So down we went at 7pm and ordered, Mom and Dad having Fish Pie and a lovely steak respectively and us having smoked chicken on leaves. They slightly warmed the chicken and served it in the small portion requested on beautiful rocket and baby spinach with a wedge of lemon and a tiny sprinkle of paprika. It was the most lovely meal, took ages to eat once again. Every mouthful was a new sensation. It was so beautifully made and presented and felt like such a guilty but divine treat. I appreciate the effort that went into making us a wonderful on plan meal. Mom and Dad finished with a lavender crème brulee and we had a small cappuccino – sadly not skimmed milk but semi skimmed so I feel somewhat guilty, but as things go, it could have been worse!

Also had my first cup of tea with a splash of milk, totally delicious – I really have missed tea. Will keep the milky coffee as a treat but will have tea with a little milk from now on. Black tea is not the same.

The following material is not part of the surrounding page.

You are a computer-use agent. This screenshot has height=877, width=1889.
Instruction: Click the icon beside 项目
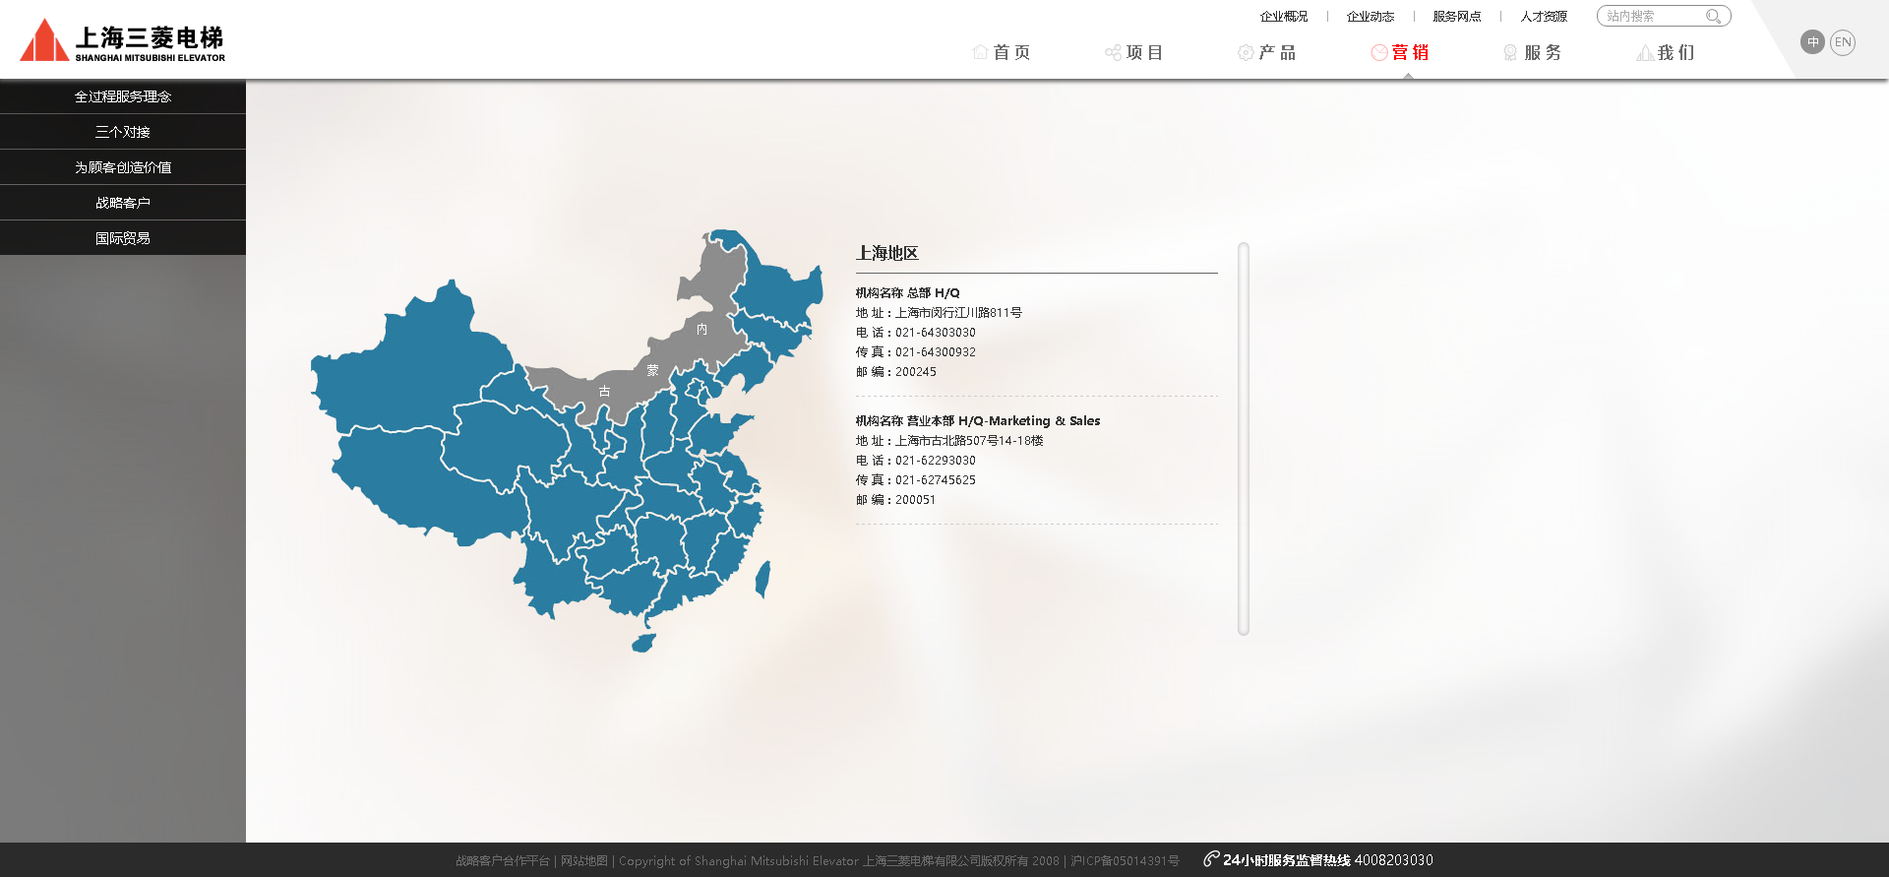1113,52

So the fridge is packed, tomorrow will be tuna marinated in lime, chilli and coriander with soy on leaf with fat free lime and coriander dressing

I ate slowly and stopped when I felt full – left some of the chicken on the plate which I rustled back to the cottage as a treat for Miss Lily. I am trying so hard to make sure that I stop eating the moment I think I am satisfied and not over full. I think it worked!!! I feel satisfied but not too bloated. Sadly now really do not know how I am going to manage the final foodpack – which will be vanilla with a sprinkle of cinnamon. Still will wait up for a bit and see how I feel.

This eating food again is strange but also familiar. This time I just have to do it better than before with a more adult head on my shoulders.

Until tomorrow.

 
Day 4 RTM

Wow, four days of food under my belt. This is starting to become a habit ;P

Pretty good day food wise. Had a bar, well half of one when out and about at about midday, then had a thai chilli soup at 3pm followed by a cup of tea with a splash of milk and the other half a bar at 4:30 whilst lying on the bed reading a book. Felt hugely guilty about this for some reason as it felt sneaky and snacky!!! I was not really hungry for it, but then I was not really hungry all day. Had another cup of tea with a splash of milk at 6pm.

Dinner tonight was tuna marinated in a little soy, sweet chilli, lime juice, garlic and chilli with fresh coriander. Mixed leaves, quarter of a stalk of celery very finely sliced. Used some fat free lime and coriander dressing on the leaves.

Whilst it was delicious, and as wonderful as I wanted it to be, the amount of flavouring was almost too intense and too extreme when I have eaten so blandly for so long. Will hold back on the seasonings until I am more used to them.

I ate slowly again, part of me wonders if this is because I am learning to eat slowly or just trying to savour it and make it last?

I feel a bit queasy, probably because of the seasoning.

Another shake to have later, but will delay this as long as possible because I feel perfectly satisfied at the moment.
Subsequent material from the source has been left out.